Augmentation des cotisations


La proposition de Mintz et Wilson bonifie, quant à elle, de manière uniforme, le taux actuel de remplacement du revenu offert par le Régime des rentes du Québec (RRQ). Elle ferait passer ce taux de 25 % à 35 %, grâce à une augmentation des cotisations de 2,5 %, pour les porter au total à 12,4 %.

 

La proposition de Wolfson suggère, de son côté, de doubler le minimum des gains admissibles aux régimes publics (de 48 300 $ [selon les paramètres de 2011] à 96 000 $) et de modifier la structure des contributions et des prestations. « Il s’agit d’augmenter les cotisations des gens plus nantis pour qu’ils aient des prestations plus élevées », résume M. Duclos.

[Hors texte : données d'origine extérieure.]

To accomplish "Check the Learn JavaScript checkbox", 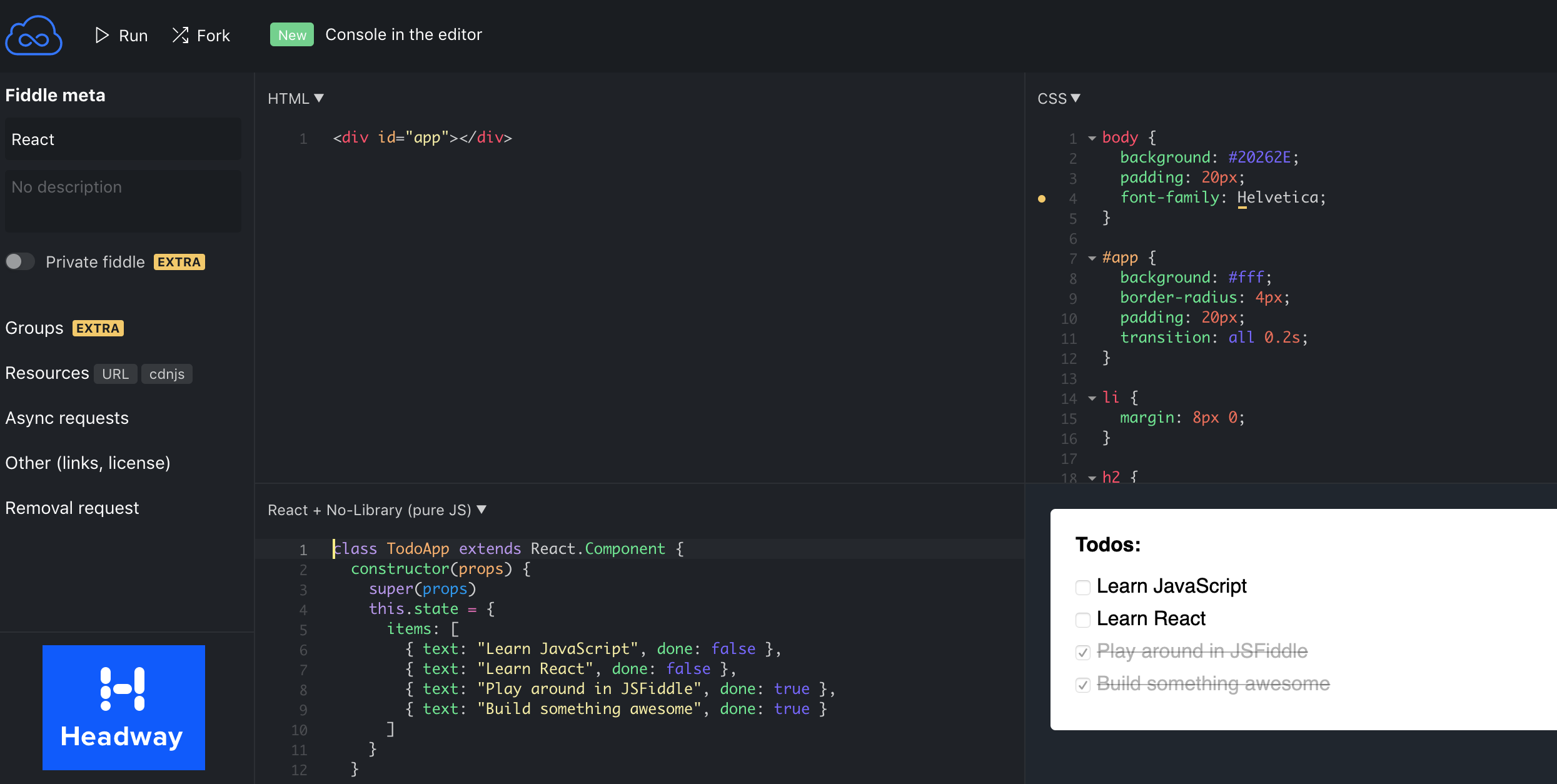I will click(x=1083, y=587).
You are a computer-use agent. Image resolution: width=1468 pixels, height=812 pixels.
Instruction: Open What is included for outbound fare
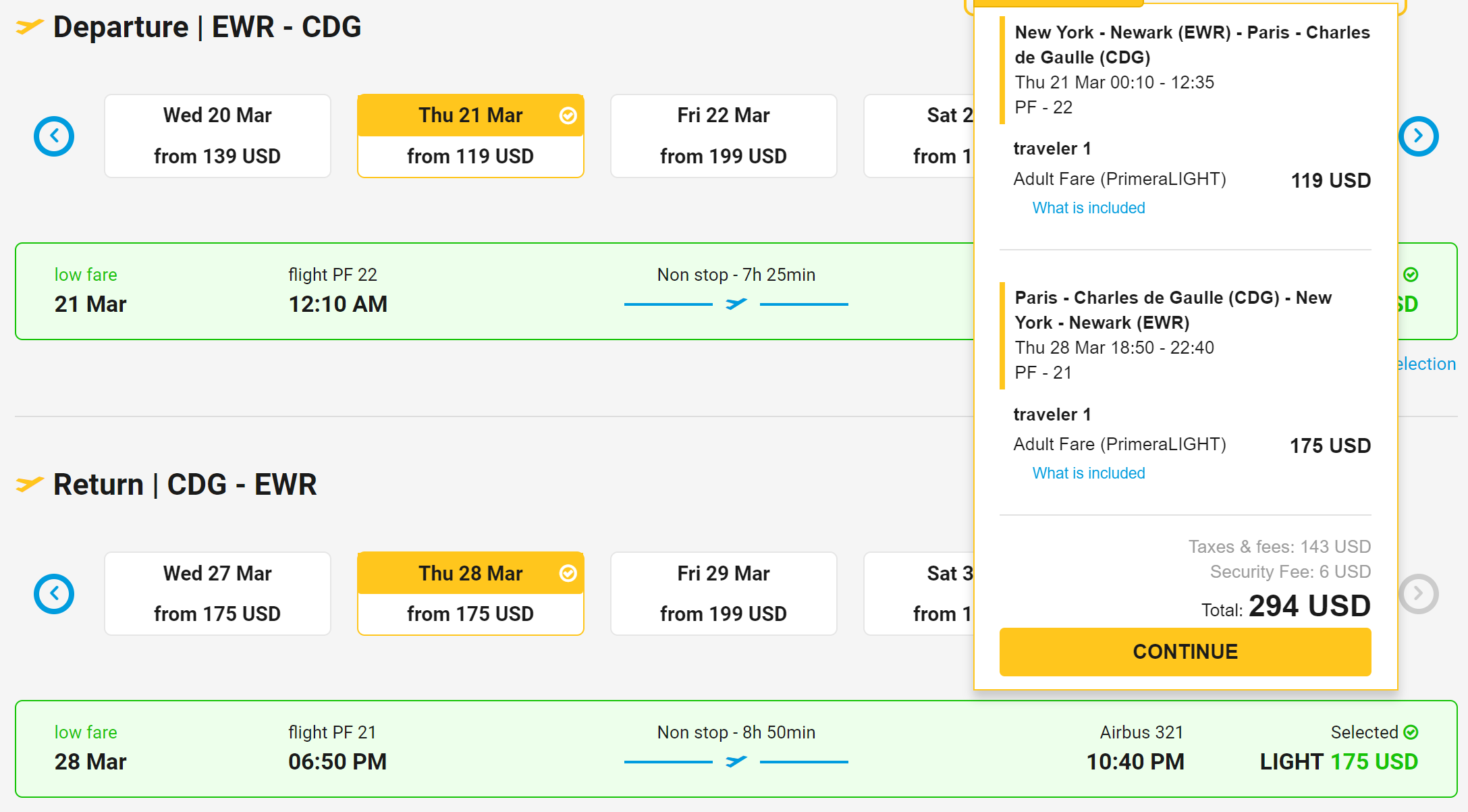tap(1088, 208)
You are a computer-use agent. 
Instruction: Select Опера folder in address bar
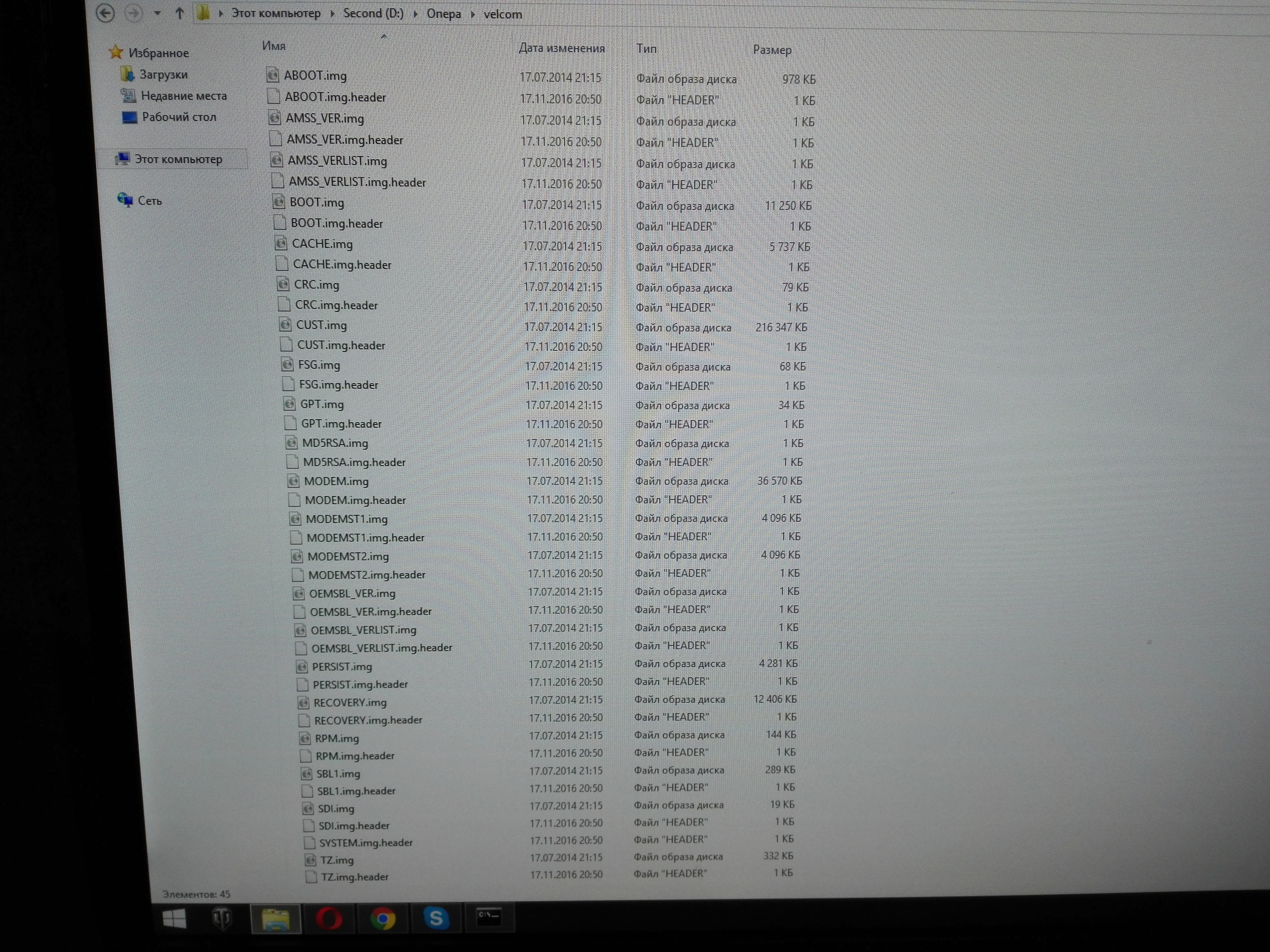443,14
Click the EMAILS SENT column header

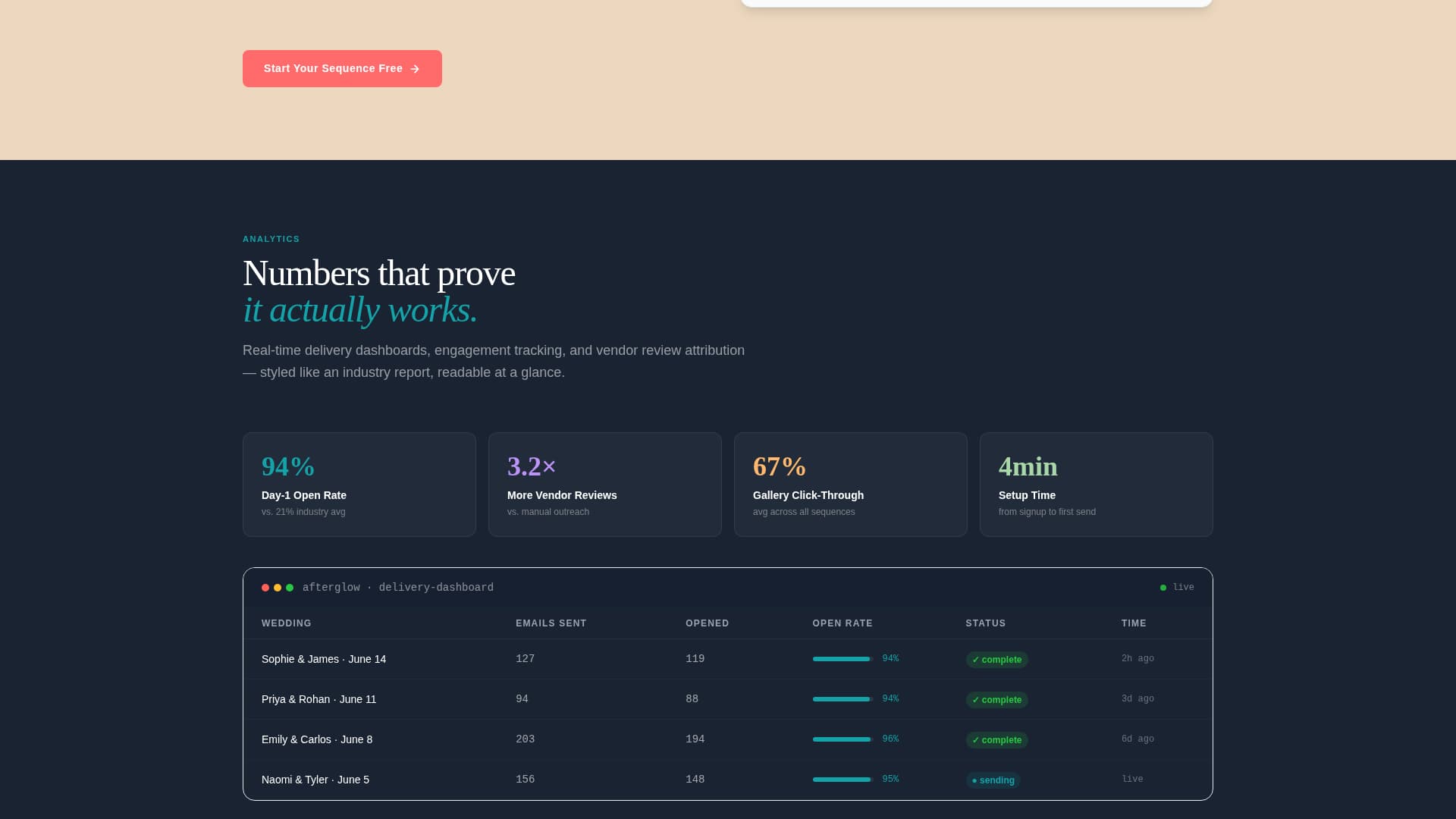[551, 623]

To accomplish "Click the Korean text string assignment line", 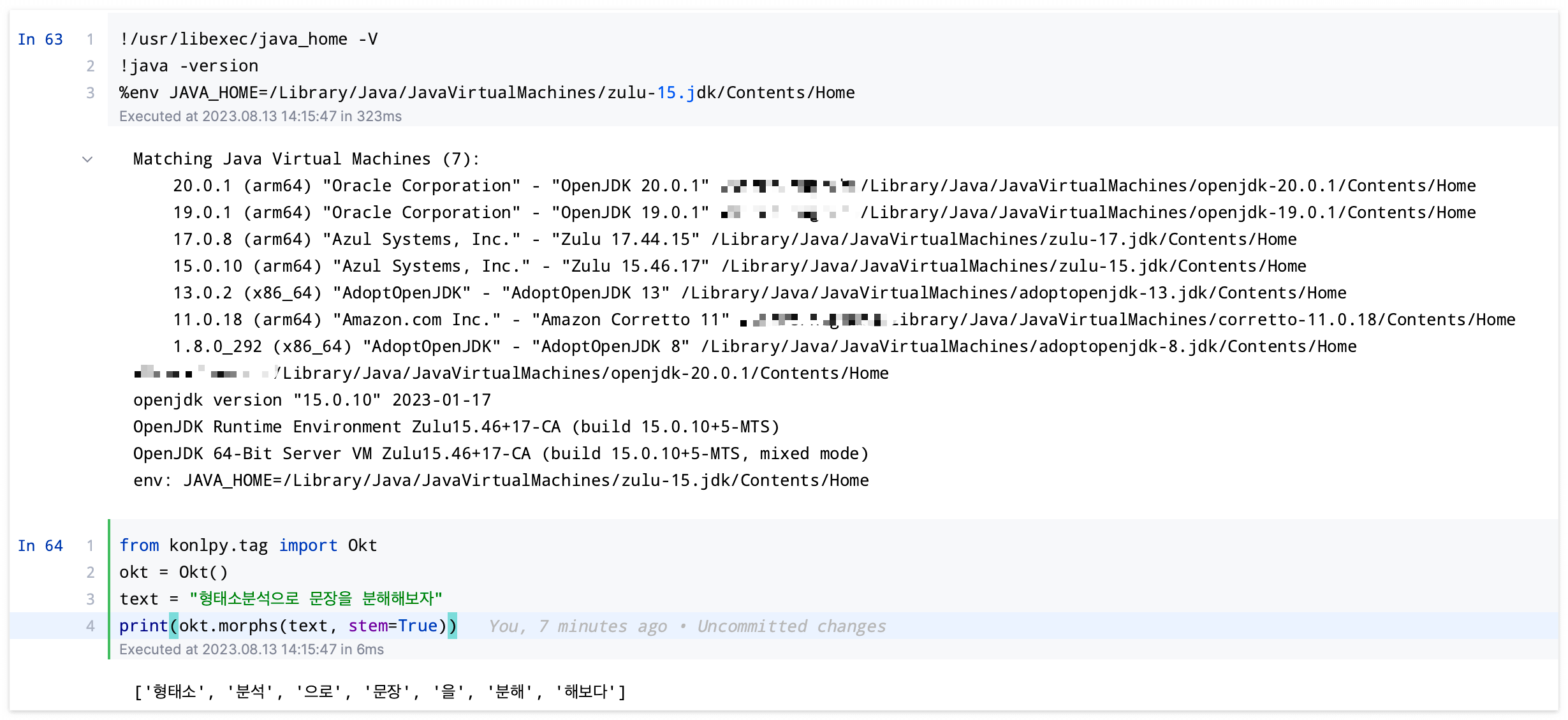I will click(x=281, y=599).
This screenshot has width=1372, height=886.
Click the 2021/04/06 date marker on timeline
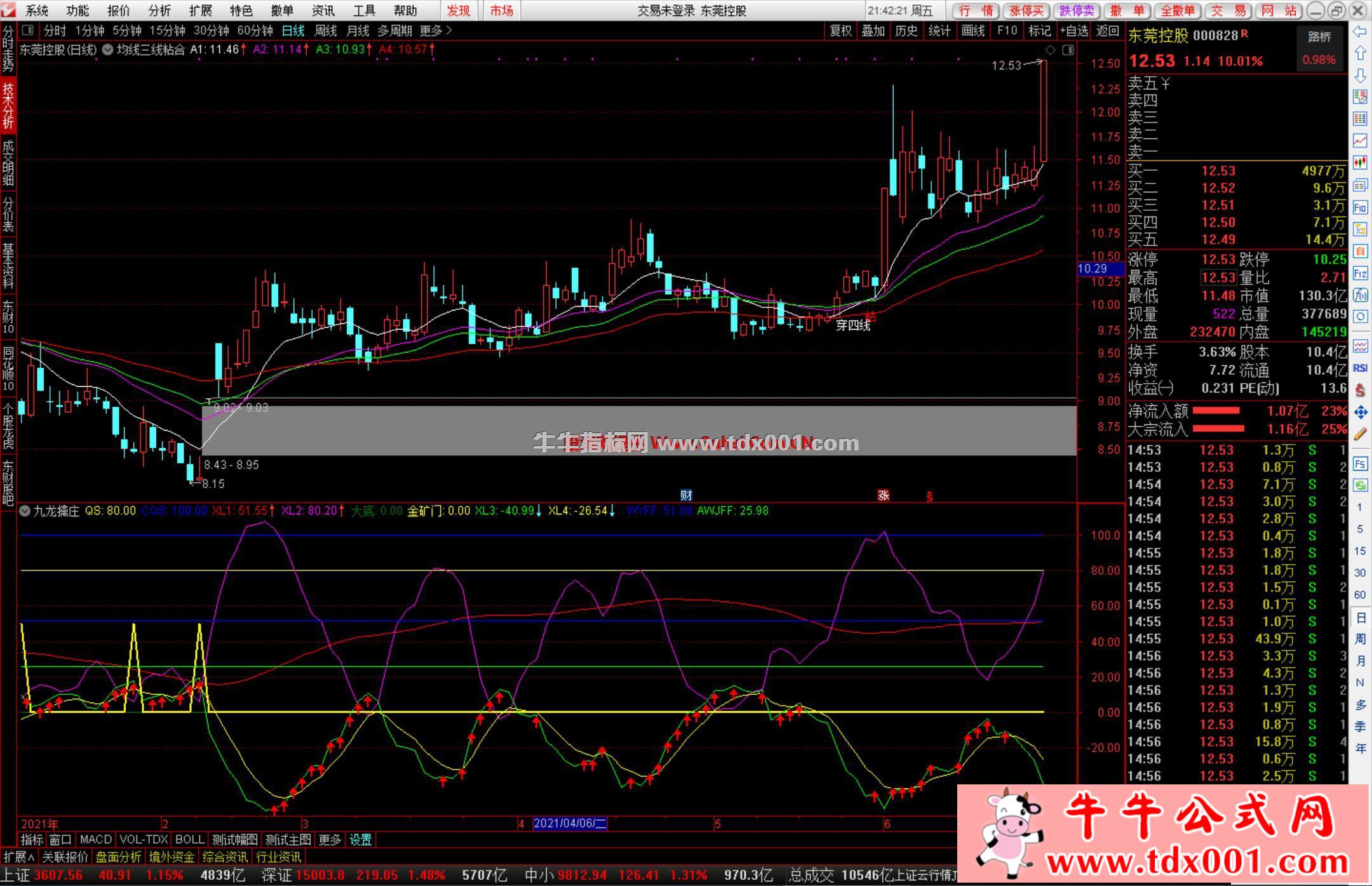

Les deux autres possibilités sont des propositions hybrides qui impliquent le secteur privé. L’accumulation de l’épargne s’effectue dans un véhicule enregistré auprès du gouvernement et les prestations sont assurées par une rente viagère. La première met en jeu le régime volontaire d’épargne-retraite (RVER). Enregistré auprès du gouvernement provincial, il est distribué et administré par les institutions financières.

La deuxième se fonde sur le compte d’épargne libre d’impôt (CELI), enregistré auprès du gouvernement fédéral. Dans ce scénario, le CELI est établi sur une base collective (le CELI est mieux connu sous sa forme individuelle).

Pierre-Carl MichaudTant la structure fiscale que les inégalités d’espérance de vie tendent à réduire le rendement des propositions actuelles pour les moins éduqués, a fait ressortir l’étude de Pierre-Carl Michaud d’ESG UQAM, à laquelle Duclos a collaboré. Au contraire, elles haussent le rendement pour les plus éduqués.

« Si l’objectif est surtout de viser les travailleurs gagnant entre 40 000 $ et 100 000 $, la proposition de Wolfson semble procurer le meilleur rendement interne », rapporte l’étude publiée en juin 2014 et intitulée Une analyse économique de propositions visant à bonifier la couverture du risque de longévité.

Jean-Yves Duclos compare le rendement de ces solutions à un scénario de référence basé sur le système fiscal fédéral et provincial en vigueur en 2011. Il inclut l’ensemble des programmes publics que le travailleur reçoit à la retraite, ainsi que les autres revenus issus de placements et prestations de retraite privés.

« Le rendement de ces propositions se montre plutôt modeste pour les gens à faible revenu, et plus élevé pour les revenus moyens à modérément élevés, pour ensuite devenir constant », a-t-il ajouté. Il y a selon lui deux raisons principales à ce phénomène.

Réductions des prestations de retraite fédérale


D’abord, ces formes d’investissement donnent souvent lieu à des réductions de prestations de retraite fédérale. « Le SRG et la Sécurité de la vieillesse chutent pour certains individus qui ont même parfois un rendement négatif, c’est-à-dire qu’ils investissent plus que ce que cela leur rapporte en prestations de retraite », a-t-il lancé.

 

Ensuite, le revenu est corrélé avec l’espérance de vie. Dans le cas de la rente longévité, tous les individus doivent cotiser, mais les prestations vont à ceux qui vivent plus longtemps et ce sont eux qui auront le taux de rendement le plus élevé. Il faut se méfier de l’impact de ces propositions dans un contexte de disparité de revenus et d’espérance de vie, croit M. Duclos.

Dans les projections qu’il a présentées à l’auditoire, la combinaison CELI et rente s’en tirait mieux que les autres formules proposées. Ses rendements se montrent en effet uniforme, peu importe les tranches de revenu.